Как ящерица жертвует хвостом, чтобы выскользнуть из лап врага, так Левенгаупт, оставив на высокой позиции арьергард, мог бы оторваться от погони. Однако было уведено всё - обоз, скот, потом кавалерия и, наконец, вечером - вся пехота, которая следовала в арьергарде. В тумане, предвещавшим дождь, колонна втянулась в лес и крайне медленно (9-10 часов) шла 12 км «до рокового Лесного». Её движение сдерживалось опережавшими корволант казаками и калмыками, которые тревожили колонну с двух сторон.
Около 16 часов 27 сентября передовые части, обоз и стада скота достигли небольших полей вокруг д.Лесной. «Армии пришлось встать на месте, окруженном топями и лесом»- писал капрал пикинёров Е.Л. Смепуст (Дальгрен). Сильная усталость заставила отказаться от продолжения марша.

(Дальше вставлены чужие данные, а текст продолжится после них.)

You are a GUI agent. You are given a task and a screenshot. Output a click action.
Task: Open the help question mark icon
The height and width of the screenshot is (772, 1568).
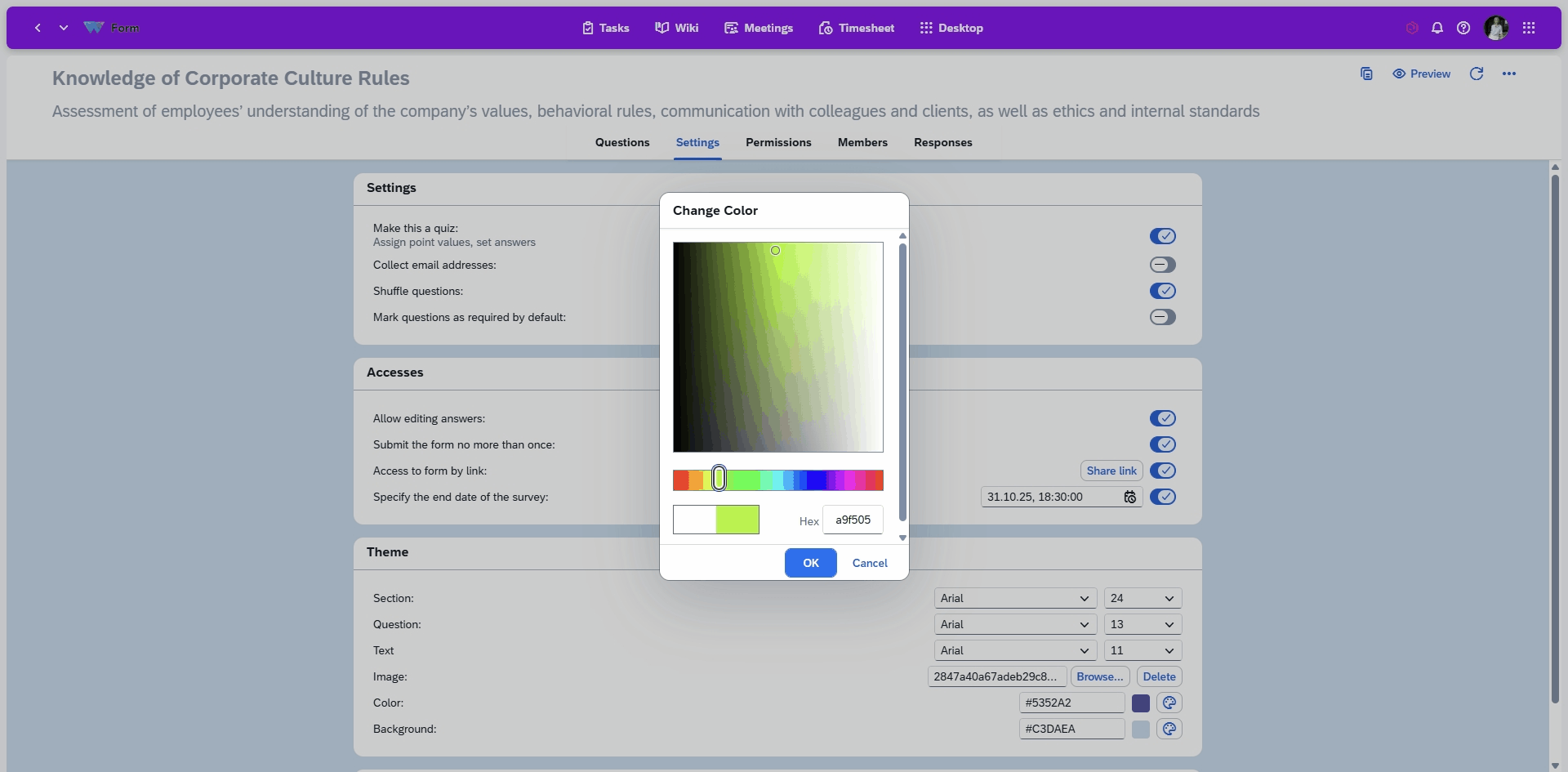click(1463, 28)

Последние шведы добрались к абсолютно пустой деревне в первом-втором часу ночи 28 сентября. Тревога царя, что шведы исчезнут за Сожем, пропала.
…Русские войска издавна зарубали засеки на южных и западных границах. «Доброю зарубкою великой вред можем неприятелю учинить задержкою оного» - напоминал 13 февраля 1708 г. царь Меншикову. Части Инфлянта ещё в июле-августе 1708 г.[29] завалили узкую дорогу к Пропойску как минимум на двух верстах вековыми соснами, подрубленными на высоте человеческого роста и не совсем отделёнными от пней, чтобы затруднить расчистку. Все они были повалены вершинами к неприятелю.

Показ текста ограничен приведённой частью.